Der neue Herr Landwirtschaftsminister hat gleich am Anfang seiner Tätigkeit einen seltsamen Einstieg gehabt: Er wollte das Radetzky-Denkmal vor „seinem“ Ministerium weghaben. Es sei zu kriegerisch. Sagt ein Tiroler. So weit, so blöd.

Aber abgesehen davon, daß es nicht „sein“ Ministerium ist, sondern das Ministerium der Österreicher, das er bestenfalls verwalten darf – über ein Denkmal zu befinden, steht ihm überhaupt nicht zu. Das ist eine bodenlose Frechheit von einem Minister, der ja schließlich – wie der Name schon sagt – ein Diener ist, mein Diener nämlich, denn ich zahle ja nicht wenig für sein Ministerium und das sollte er doch bedenken, bevor er einen solchen Stumpfsinn redet.
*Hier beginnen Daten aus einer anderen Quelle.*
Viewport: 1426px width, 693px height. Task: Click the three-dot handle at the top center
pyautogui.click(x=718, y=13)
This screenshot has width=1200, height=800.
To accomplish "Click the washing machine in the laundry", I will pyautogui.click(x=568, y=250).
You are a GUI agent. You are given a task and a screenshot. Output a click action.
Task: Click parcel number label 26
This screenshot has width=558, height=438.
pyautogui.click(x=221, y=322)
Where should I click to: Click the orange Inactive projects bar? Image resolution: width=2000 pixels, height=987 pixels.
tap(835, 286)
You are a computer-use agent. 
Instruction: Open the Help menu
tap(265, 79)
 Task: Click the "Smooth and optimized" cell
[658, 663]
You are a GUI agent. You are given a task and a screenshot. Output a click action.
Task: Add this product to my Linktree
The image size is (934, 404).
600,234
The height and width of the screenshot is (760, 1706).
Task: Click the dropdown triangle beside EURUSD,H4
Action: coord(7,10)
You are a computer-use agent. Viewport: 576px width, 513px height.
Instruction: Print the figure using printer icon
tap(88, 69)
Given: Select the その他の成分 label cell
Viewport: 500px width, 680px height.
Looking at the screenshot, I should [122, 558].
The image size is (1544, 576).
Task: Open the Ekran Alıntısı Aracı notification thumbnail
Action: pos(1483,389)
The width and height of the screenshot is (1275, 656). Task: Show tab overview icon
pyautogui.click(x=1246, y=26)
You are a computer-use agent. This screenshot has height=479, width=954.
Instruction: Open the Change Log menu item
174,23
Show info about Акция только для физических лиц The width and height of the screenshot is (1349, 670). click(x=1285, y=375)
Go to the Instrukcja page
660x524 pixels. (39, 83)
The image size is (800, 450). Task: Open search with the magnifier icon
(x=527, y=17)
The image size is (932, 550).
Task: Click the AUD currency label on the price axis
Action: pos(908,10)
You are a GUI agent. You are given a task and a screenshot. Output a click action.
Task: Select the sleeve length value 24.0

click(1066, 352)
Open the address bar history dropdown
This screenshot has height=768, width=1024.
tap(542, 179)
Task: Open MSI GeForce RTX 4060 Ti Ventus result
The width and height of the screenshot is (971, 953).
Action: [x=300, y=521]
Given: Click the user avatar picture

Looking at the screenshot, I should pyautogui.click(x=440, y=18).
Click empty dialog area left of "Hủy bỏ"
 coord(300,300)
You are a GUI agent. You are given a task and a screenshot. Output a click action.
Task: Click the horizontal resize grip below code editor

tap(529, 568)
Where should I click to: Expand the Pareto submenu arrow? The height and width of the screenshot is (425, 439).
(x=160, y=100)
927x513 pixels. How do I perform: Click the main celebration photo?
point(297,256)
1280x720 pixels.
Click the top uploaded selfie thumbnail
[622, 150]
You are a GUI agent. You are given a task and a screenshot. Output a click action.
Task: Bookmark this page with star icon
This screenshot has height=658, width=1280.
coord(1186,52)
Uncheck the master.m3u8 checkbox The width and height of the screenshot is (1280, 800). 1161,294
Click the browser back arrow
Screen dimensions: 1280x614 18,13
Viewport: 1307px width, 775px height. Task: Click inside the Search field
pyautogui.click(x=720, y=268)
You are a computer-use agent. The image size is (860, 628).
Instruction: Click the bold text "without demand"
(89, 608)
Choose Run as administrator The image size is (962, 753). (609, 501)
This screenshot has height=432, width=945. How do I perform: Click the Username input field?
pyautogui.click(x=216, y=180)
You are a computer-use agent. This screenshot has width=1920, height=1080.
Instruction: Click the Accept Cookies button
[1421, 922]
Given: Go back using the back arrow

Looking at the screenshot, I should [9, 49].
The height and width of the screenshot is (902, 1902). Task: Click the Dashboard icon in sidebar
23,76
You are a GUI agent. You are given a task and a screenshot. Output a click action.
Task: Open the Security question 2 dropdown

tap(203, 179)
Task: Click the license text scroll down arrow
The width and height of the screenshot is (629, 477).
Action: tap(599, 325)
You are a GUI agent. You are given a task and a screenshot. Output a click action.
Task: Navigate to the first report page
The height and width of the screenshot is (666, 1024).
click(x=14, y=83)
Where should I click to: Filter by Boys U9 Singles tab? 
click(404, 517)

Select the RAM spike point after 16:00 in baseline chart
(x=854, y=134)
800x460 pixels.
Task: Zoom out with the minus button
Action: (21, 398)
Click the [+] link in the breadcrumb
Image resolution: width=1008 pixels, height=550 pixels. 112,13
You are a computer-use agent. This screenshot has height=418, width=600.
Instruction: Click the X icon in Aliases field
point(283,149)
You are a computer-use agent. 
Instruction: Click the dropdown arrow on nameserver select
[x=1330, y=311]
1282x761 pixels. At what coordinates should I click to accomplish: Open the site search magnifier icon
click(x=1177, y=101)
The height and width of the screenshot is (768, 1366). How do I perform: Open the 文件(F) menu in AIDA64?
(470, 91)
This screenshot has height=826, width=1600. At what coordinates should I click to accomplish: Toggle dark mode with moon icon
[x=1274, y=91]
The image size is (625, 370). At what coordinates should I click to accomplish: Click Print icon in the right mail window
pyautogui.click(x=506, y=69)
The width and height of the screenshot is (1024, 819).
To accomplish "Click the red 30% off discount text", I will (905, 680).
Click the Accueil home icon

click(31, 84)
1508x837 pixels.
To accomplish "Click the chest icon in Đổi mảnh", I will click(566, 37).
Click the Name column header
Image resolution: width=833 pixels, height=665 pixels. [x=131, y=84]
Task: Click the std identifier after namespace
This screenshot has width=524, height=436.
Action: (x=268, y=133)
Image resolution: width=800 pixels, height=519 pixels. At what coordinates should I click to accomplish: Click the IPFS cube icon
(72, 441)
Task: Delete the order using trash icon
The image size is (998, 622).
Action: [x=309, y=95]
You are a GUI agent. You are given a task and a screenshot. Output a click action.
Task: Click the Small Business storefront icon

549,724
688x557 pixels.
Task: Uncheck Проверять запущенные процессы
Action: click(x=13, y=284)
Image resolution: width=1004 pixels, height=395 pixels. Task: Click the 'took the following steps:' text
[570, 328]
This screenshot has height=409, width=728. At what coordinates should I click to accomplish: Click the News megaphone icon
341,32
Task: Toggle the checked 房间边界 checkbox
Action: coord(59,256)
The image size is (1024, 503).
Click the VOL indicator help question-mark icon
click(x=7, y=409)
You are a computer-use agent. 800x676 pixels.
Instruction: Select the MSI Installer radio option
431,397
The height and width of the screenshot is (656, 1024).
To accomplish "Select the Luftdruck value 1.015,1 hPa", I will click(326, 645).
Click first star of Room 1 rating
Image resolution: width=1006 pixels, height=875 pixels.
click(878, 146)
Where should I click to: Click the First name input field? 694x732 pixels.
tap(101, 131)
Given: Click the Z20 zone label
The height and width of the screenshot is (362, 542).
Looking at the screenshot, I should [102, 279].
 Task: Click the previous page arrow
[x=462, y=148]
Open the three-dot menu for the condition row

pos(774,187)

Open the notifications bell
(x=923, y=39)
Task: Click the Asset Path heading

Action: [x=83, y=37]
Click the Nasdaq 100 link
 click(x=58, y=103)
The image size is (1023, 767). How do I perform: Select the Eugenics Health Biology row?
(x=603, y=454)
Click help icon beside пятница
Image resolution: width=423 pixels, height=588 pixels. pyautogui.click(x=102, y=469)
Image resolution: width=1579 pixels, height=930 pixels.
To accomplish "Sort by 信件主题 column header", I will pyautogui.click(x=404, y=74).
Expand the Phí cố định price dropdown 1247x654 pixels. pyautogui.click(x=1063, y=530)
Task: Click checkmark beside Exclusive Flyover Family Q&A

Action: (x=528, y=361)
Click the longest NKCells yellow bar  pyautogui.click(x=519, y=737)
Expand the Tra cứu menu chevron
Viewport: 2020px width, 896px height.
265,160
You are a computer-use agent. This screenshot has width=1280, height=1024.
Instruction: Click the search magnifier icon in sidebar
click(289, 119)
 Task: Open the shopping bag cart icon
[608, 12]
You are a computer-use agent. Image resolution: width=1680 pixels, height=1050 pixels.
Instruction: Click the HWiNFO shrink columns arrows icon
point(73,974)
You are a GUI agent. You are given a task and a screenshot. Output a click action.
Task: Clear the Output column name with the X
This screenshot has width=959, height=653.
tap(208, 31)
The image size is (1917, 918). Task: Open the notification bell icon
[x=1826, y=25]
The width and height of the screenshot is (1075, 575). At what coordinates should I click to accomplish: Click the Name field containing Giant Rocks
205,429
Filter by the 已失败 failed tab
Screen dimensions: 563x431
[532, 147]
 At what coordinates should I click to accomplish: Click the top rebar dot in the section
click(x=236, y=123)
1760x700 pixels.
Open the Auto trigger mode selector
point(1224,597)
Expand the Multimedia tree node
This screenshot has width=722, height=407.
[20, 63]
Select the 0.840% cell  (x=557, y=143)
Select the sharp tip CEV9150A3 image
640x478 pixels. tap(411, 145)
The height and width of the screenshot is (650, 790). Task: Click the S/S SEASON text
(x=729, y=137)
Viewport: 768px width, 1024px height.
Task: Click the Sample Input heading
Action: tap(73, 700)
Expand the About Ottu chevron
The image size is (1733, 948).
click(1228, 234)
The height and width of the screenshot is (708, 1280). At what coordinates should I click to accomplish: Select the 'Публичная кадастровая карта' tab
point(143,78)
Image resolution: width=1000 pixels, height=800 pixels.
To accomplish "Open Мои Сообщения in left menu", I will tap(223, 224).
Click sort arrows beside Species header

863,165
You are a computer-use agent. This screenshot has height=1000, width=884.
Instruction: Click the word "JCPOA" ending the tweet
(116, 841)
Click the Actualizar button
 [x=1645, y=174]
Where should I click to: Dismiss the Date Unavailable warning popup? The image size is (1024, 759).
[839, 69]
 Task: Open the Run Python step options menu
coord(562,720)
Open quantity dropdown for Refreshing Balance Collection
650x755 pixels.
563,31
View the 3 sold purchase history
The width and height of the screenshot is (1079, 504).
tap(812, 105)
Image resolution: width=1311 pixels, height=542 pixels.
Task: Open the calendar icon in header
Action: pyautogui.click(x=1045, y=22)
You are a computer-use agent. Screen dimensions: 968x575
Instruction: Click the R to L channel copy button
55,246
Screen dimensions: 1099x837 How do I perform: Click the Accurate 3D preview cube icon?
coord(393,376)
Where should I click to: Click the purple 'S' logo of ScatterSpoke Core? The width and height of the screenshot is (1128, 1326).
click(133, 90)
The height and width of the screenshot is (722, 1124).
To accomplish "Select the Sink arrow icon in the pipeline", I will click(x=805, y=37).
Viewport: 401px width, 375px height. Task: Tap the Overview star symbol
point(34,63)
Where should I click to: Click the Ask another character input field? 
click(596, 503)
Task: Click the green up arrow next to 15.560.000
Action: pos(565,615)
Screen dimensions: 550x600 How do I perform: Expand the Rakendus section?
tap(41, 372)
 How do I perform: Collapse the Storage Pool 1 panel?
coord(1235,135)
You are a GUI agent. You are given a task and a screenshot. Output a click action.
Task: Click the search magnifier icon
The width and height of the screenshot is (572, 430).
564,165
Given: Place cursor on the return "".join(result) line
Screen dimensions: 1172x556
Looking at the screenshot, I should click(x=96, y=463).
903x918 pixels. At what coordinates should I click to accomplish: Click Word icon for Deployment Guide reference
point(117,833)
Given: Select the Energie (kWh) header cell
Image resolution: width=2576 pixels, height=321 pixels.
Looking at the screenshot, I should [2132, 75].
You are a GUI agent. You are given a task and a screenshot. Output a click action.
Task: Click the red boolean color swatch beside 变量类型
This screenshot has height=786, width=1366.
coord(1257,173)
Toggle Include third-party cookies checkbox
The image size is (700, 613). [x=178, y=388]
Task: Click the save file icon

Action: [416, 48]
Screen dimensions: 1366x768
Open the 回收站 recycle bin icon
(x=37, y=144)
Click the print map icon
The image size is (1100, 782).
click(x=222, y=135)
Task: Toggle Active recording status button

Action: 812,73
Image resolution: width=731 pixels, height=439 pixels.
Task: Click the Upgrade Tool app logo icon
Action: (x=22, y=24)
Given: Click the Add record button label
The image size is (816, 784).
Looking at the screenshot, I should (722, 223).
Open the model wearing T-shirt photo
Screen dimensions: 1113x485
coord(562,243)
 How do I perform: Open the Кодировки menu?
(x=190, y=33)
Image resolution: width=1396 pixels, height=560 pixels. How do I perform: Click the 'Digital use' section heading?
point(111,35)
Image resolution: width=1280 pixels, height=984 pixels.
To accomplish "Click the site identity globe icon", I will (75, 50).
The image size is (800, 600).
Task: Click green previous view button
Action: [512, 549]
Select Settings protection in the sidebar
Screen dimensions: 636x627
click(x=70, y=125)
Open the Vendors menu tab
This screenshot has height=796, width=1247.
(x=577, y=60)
Dann kam gleich die Adoptionsgeschichte, die einen Landwirtschaftsminister schon überhaupt nichts angeht.

Und schließlich hat er sein Ministerium umgetauft, was uns – wieder den Steuerzahlern – Millionen  kosten wird. Allein das Briefpapier.

Aber einer Regierung, der die Hypo wurscht ist, wird auch das wurscht sein.

Jetzt wird er in „Österreich“ interviewt. Dort lobt man ihn brav, denn ein Minister ist ja auch Herr über die Inserate, von denen die Zeitung lebt. Der Herr Minister sagt von sich selber, daß er sehr fleißig wäre und bezeichnet sich ganz stolz als „Arbeitsbiene“.

Nun gut, der frühere Herr Landwirtschaftsminister hätte etwas für (oder gegen) Bienen gehabt. Drum mußte er gehen. Und ich hätte etwas gegen solche „Arbeitsbienen“. Einen Stimmzettel.